Records contained in a dataset:
• • •

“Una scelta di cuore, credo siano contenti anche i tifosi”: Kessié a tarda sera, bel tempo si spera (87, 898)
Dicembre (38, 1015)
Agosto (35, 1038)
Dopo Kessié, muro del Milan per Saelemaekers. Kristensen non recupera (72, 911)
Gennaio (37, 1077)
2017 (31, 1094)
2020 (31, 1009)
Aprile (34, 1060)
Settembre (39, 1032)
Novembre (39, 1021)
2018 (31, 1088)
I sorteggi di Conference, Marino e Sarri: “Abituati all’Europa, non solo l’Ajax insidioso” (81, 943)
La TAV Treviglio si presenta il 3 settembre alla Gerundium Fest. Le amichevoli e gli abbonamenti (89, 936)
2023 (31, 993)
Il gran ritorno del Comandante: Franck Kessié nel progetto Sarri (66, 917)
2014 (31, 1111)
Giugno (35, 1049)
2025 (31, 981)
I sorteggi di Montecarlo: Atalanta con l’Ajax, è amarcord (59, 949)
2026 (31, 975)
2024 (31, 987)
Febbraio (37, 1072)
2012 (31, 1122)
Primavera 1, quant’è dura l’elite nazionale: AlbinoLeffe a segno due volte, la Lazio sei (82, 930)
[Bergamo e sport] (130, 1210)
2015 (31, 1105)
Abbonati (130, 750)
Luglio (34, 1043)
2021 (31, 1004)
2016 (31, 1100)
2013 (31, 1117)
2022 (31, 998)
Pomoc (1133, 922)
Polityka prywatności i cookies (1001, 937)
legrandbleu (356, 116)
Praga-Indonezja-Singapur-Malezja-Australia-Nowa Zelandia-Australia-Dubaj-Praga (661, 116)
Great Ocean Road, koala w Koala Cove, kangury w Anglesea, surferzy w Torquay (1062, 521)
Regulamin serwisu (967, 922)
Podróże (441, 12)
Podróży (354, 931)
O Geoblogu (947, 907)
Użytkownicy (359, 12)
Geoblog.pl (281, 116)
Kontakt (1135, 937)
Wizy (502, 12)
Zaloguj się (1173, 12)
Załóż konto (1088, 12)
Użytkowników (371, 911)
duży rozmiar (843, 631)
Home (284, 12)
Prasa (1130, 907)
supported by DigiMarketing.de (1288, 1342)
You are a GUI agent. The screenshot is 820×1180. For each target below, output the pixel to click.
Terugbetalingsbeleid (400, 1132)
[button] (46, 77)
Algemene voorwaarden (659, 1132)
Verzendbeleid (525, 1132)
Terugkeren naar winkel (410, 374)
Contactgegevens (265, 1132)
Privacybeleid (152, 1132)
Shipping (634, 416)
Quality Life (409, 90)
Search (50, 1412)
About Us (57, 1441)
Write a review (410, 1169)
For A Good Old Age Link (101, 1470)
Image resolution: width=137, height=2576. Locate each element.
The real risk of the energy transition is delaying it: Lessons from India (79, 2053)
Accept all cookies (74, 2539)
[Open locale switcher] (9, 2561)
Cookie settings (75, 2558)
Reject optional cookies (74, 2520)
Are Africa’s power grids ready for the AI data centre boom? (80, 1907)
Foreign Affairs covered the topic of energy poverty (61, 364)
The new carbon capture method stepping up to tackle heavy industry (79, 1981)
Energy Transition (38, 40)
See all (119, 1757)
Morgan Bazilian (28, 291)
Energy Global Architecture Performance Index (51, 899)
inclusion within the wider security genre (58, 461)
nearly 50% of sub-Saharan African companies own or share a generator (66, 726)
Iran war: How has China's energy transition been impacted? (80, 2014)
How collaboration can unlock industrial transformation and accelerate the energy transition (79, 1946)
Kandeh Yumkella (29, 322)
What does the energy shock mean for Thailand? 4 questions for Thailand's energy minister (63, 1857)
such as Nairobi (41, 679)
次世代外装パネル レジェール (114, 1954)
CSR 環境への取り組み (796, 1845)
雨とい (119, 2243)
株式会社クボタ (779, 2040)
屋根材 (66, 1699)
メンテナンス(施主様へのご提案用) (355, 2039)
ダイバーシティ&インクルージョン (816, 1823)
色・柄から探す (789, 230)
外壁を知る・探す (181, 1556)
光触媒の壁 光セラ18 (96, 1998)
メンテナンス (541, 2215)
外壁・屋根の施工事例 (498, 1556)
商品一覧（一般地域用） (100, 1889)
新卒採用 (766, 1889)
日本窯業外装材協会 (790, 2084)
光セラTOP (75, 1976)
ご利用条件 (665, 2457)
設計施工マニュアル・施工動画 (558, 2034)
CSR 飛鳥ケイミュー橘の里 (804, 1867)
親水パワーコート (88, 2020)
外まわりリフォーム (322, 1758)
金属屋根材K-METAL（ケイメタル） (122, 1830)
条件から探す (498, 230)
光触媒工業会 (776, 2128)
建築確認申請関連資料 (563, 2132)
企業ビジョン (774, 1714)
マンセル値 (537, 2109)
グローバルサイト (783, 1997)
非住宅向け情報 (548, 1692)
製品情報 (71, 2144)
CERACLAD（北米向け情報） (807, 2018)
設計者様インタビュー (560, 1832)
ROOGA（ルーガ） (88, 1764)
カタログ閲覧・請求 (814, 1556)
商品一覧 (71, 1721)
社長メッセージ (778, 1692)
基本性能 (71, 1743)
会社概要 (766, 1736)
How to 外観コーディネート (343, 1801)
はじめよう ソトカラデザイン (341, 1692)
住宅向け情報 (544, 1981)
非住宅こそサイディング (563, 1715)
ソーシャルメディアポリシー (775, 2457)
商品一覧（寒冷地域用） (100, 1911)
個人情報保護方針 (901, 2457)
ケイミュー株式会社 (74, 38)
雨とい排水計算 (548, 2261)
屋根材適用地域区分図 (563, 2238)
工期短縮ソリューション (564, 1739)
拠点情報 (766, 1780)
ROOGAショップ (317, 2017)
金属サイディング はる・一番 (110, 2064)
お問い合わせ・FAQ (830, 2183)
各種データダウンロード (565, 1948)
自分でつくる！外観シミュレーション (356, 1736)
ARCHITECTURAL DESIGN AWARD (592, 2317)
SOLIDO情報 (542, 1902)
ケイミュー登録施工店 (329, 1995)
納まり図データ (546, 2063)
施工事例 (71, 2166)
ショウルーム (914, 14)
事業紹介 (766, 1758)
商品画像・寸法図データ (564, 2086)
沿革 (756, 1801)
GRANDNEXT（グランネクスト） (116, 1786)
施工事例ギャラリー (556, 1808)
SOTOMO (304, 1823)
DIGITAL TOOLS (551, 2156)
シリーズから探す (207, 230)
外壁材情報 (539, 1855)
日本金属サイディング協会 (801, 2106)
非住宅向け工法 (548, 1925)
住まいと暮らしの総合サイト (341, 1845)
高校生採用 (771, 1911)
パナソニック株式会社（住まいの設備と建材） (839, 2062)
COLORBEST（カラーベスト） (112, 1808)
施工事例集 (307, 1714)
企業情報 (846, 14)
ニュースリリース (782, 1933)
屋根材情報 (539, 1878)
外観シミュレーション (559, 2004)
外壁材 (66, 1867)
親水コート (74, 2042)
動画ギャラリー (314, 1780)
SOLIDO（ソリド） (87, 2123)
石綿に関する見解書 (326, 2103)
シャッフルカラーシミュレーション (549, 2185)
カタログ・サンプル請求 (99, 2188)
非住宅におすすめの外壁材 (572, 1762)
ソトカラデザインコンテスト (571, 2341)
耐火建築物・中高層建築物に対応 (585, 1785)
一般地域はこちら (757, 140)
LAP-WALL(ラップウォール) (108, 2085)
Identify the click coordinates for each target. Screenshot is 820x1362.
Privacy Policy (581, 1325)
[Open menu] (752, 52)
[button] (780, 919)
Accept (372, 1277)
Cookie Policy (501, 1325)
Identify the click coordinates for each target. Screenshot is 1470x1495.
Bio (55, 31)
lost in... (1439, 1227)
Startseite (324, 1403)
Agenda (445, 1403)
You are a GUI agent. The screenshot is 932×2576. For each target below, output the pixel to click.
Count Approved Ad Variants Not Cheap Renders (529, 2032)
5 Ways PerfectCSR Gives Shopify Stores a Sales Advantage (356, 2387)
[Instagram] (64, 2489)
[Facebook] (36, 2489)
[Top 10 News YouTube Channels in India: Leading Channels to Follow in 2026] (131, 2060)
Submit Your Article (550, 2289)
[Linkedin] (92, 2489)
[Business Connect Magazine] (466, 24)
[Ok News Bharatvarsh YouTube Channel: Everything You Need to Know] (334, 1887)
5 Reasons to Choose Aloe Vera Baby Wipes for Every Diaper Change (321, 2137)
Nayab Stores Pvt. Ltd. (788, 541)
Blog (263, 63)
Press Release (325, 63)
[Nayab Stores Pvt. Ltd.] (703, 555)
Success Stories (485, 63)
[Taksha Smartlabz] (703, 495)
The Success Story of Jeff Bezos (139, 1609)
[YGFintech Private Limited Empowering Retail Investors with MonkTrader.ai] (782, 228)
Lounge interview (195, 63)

• • •

• _TASK TO COMPLETE_
Of the lines above, retype only those from the line containing "Home (284, 12)" through the line containing "Terugkeren naar winkel (410, 374)", including both, exactly.

• _RESPONSE AREA_
Home (284, 12)
Prasa (1130, 907)
supported by DigiMarketing.de (1288, 1342)
You are a GUI agent. The screenshot is 820×1180. For each target below, output the pixel to click.
Terugbetalingsbeleid (400, 1132)
[button] (46, 77)
Algemene voorwaarden (659, 1132)
Verzendbeleid (525, 1132)
Terugkeren naar winkel (410, 374)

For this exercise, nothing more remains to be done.